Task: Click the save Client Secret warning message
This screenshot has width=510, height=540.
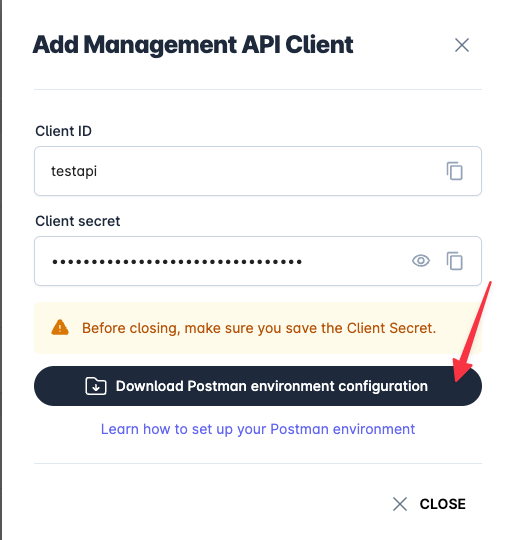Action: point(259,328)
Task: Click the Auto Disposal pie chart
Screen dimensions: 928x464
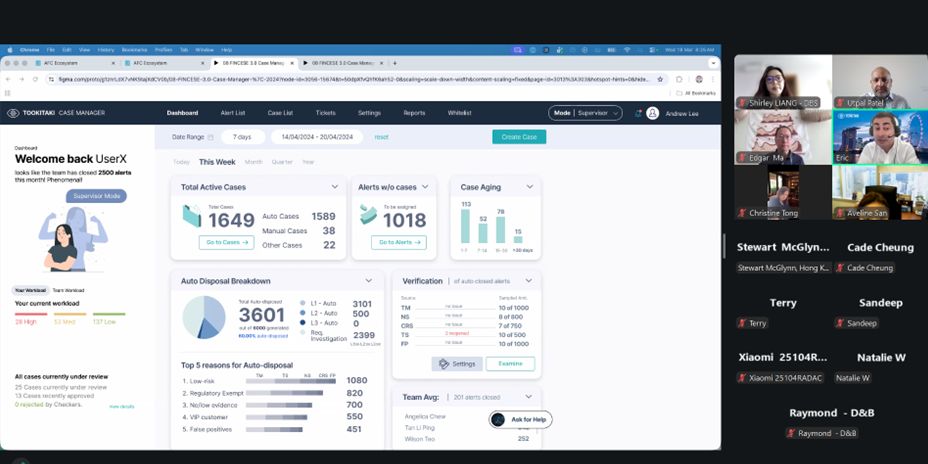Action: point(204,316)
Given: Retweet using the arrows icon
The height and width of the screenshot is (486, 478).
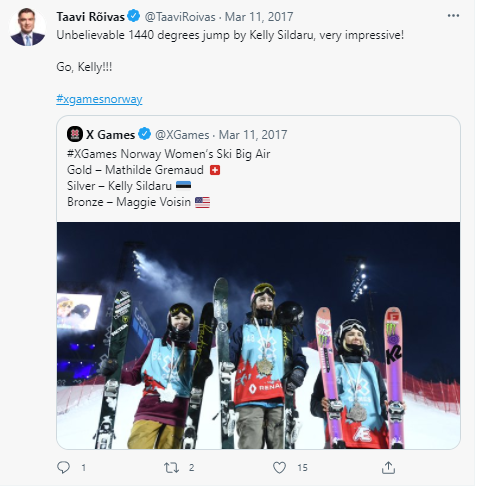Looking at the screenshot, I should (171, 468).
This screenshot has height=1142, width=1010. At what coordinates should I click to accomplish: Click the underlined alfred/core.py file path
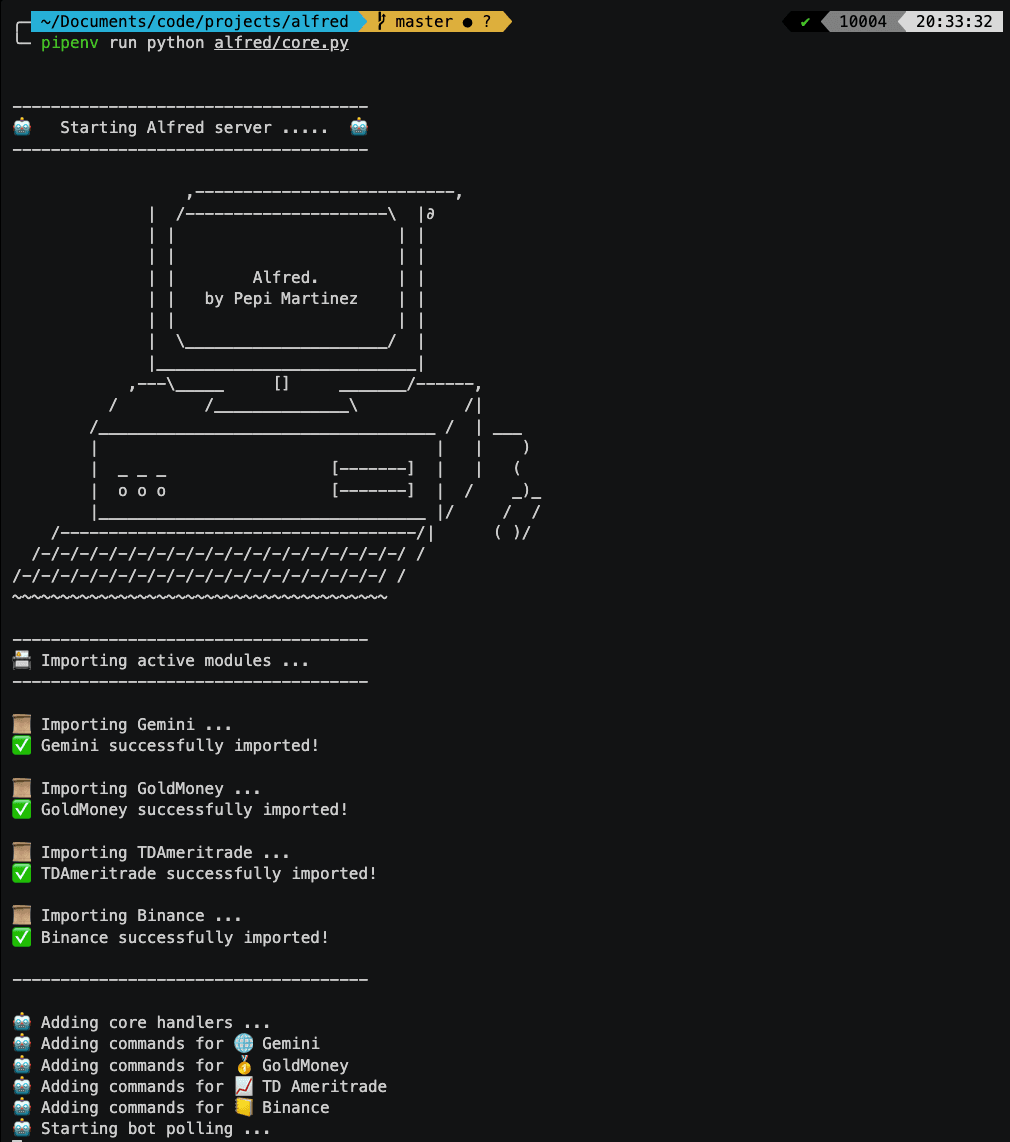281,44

TASK:
Only what runs from the line with "Given: Retweet using the arrows icon" through the last line of the listing above belongs in the answer, set down exactly and free of pictures.

SOLUTION FOR THIS PROBLEM:
Given: Retweet using the arrows icon
The height and width of the screenshot is (486, 478).
Looking at the screenshot, I should (171, 468).
This screenshot has height=1142, width=1010. At what coordinates should I click to accomplish: Click the underlined alfred/core.py file path
281,44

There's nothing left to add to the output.